begin Provided records
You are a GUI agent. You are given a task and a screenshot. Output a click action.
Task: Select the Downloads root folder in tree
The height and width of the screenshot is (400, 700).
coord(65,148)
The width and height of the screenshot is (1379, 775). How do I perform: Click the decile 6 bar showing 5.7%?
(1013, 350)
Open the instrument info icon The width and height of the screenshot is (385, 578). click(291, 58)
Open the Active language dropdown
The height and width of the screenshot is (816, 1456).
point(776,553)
end Provided records
begin Provided records
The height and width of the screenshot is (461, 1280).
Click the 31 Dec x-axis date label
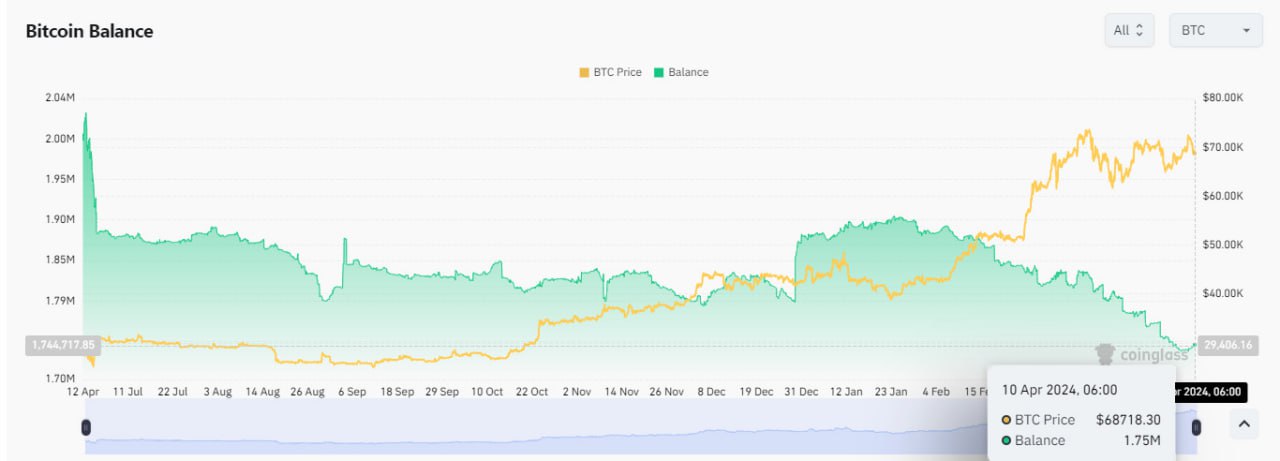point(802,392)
end Provided records
What you need to do. Reproduce the lines of the records from the line with "Open the instrument" to the line with "point(776,553)", swapping "info icon" for "help icon" and leaving everything else unchanged.

Completed exercise.
Open the instrument help icon The width and height of the screenshot is (385, 578). click(291, 58)
Open the Active language dropdown
The height and width of the screenshot is (816, 1456).
point(776,553)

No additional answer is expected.